GOAL OF THE EXERCISE.
In the records below, find the line with "Click the blue" and the line with "Open Kaspersky settings". Print both exactly, along with every line between them, and no other line.

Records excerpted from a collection
********************

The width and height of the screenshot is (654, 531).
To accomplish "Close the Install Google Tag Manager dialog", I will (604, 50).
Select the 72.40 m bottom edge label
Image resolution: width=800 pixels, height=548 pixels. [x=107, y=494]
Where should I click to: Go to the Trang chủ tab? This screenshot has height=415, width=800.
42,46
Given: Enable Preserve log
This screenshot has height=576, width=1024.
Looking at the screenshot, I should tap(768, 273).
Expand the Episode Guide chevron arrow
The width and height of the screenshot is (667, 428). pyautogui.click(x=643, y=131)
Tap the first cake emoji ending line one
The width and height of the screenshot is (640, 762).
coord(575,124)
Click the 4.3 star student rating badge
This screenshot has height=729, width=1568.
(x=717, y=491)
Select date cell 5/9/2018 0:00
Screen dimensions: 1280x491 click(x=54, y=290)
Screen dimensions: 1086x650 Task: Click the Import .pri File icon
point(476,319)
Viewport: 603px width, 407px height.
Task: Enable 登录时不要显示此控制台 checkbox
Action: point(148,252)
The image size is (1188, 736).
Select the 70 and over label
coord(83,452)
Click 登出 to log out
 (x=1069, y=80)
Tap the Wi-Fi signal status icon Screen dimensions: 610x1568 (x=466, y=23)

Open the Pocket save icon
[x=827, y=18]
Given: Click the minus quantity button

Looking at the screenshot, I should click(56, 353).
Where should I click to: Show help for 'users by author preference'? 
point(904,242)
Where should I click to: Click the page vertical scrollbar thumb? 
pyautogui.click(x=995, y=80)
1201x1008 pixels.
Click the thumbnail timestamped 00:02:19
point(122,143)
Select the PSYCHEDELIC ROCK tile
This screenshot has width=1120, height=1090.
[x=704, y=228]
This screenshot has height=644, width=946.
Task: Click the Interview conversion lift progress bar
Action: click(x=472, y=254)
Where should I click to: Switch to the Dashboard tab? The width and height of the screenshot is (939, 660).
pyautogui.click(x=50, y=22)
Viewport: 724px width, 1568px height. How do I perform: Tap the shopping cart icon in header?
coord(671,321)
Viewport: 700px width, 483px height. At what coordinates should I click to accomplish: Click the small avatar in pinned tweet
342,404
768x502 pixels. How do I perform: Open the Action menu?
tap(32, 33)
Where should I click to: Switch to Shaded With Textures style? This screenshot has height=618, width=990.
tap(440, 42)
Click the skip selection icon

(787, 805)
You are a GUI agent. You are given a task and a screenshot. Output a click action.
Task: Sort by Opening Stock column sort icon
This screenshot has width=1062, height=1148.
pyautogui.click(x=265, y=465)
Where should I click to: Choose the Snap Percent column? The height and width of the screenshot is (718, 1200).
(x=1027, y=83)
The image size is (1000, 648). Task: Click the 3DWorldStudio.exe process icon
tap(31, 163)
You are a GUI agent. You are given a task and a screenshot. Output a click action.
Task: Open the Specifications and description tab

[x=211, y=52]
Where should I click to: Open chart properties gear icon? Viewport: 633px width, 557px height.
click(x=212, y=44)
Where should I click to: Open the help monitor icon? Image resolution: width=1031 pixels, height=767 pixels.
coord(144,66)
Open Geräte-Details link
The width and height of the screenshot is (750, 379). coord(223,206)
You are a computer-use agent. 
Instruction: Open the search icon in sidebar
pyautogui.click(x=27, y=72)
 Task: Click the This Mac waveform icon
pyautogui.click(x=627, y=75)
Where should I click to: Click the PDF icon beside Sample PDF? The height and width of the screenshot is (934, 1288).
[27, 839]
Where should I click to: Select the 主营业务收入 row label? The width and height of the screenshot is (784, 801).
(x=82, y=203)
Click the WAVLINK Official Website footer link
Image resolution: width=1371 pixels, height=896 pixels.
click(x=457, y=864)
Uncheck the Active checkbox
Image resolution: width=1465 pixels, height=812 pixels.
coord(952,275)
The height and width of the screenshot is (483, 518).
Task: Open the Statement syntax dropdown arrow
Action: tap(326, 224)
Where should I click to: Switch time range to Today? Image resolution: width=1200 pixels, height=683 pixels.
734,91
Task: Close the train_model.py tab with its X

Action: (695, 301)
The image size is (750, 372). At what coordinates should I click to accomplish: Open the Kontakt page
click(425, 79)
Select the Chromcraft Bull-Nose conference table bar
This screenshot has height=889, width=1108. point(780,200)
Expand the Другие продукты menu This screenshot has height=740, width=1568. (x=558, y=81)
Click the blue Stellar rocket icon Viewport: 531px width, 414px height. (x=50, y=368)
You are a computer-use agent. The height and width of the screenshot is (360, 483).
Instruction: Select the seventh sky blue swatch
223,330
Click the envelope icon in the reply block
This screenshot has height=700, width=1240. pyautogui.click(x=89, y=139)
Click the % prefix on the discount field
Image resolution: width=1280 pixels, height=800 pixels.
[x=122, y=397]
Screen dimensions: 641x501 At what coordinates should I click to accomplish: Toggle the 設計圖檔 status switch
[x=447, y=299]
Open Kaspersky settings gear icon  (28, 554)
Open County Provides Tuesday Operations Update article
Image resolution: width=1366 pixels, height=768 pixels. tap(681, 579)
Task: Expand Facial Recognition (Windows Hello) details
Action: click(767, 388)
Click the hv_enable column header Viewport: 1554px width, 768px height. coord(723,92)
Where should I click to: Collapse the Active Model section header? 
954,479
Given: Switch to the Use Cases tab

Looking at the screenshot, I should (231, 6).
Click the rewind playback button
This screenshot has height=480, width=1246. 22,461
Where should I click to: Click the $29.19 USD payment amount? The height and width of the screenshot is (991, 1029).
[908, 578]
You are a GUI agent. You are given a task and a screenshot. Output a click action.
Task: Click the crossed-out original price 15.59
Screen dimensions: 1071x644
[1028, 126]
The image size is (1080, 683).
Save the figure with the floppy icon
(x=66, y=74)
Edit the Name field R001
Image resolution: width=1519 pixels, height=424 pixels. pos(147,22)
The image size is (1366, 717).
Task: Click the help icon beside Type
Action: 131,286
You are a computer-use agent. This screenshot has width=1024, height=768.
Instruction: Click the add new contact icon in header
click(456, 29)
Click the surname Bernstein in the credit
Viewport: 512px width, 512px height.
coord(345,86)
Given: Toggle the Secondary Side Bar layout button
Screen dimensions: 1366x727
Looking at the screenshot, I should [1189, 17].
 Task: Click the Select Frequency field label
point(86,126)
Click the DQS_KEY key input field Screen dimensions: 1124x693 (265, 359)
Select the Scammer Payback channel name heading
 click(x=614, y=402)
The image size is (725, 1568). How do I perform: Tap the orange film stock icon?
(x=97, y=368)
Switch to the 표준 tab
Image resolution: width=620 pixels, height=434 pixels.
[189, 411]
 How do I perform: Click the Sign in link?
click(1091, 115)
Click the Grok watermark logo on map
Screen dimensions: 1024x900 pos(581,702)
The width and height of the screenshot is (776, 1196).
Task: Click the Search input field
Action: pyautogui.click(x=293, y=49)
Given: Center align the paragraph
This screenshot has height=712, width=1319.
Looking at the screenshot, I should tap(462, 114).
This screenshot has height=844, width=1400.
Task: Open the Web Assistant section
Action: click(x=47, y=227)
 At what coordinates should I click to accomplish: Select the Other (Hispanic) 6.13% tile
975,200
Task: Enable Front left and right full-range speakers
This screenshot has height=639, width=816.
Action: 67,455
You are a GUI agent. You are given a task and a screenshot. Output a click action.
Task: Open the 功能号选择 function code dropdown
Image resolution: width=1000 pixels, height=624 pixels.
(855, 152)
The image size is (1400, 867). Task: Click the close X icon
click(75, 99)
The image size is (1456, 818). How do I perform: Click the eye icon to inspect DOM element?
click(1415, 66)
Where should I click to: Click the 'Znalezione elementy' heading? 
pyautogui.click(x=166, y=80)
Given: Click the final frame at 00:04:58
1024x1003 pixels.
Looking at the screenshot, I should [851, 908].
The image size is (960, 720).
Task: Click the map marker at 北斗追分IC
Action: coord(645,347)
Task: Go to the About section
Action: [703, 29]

********************

SOLUTION TO THIS PROBLEM.
Click the blue Stellar rocket icon Viewport: 531px width, 414px height. (x=50, y=368)
You are a computer-use agent. The height and width of the screenshot is (360, 483).
Instruction: Select the seventh sky blue swatch
223,330
Click the envelope icon in the reply block
This screenshot has height=700, width=1240. pyautogui.click(x=89, y=139)
Click the % prefix on the discount field
Image resolution: width=1280 pixels, height=800 pixels.
[x=122, y=397]
Screen dimensions: 641x501 At what coordinates should I click to accomplish: Toggle the 設計圖檔 status switch
[x=447, y=299]
Open Kaspersky settings gear icon  (28, 554)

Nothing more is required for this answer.